A drip edge is a metal flashing installed at the rake (sloped edge) and eave of a roof to direct water off the deck and away from the fascia. A gutter apron is a metal flashing installed at the eave specifically to direct water from the roof into the gutter without letting it run behind the gutter. Most Florida residential roofs need both. The drip edge handles the rake edges and the eave on roofs without gutters. The gutter apron handles the eave where the gutter is attached. They solve different parts of the same water-management problem.
This is a 2026 rewrite of an earlier post on this URL. The previous version had several factual issues we’ve corrected, including the geometry of drip edges for metal roofing and the relationship between these two trim pieces.
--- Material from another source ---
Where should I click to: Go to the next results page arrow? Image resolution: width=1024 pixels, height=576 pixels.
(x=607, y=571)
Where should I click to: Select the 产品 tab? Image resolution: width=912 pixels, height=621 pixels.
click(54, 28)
We’ve added Florida Building Code citations, current RPS product specifications, and the Florida-specific guidance that was missing.
Key takeaways
- Drip edge: flashing installed at eaves and rakes to direct water off the roof deck; required by FBC Section R905.2.8.5 for shingle roofs in Florida. Metal roof manufacturers including RPS form it from the same metal as the panel for color and material consistency.
- Gutter apron: L-shaped flashing installed at the eave above the gutter to direct water into the gutter rather than behind it. Not always required by code but a best-practice install for any roof with gutters.
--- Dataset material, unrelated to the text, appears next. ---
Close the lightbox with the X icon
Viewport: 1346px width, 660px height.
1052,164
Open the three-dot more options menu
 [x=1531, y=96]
- You typically use both. Drip edge at rakes (and at eaves without gutters). Gutter apron at eaves where the gutter is attached. They are not alternatives.
- Florida high-wind fastener spacing: drip edges and edge metal must be mechanically fastened at 4 inches on center where the design wind speed (Vasd) is 110 mph or higher or the mean roof height exceeds 33 feet. Most of Florida triggers this requirement.
- RPS forms eaves drip and gable (rake) trim in matching gauge, finish, and color to the panel. Standard products include the Eaves Drip Bull Nose trim profile, gable trim, and other edge accessories.
What a drip edge actually is
A drip edge is a piece of flashing installed along the edge of the roof to do two things: direct water off the roof deck (so it falls clear of the fascia rather than running back against it) and seal the gap between the roof covering and the fascia (so water, wind-driven rain, and pests have a harder time getting under the roof).
For metal roofing in Florida, drip edge is typically formed from the same metal as the panel: Galvalume, aluminum, or painted steel, in matching gauge and finish. Mixing materials at the edge invites galvanic corrosion (where two dissimilar metals in contact corrode each other), so a Galvalume panel gets a Galvalume drip edge, an aluminum panel gets an aluminum drip edge, and so on.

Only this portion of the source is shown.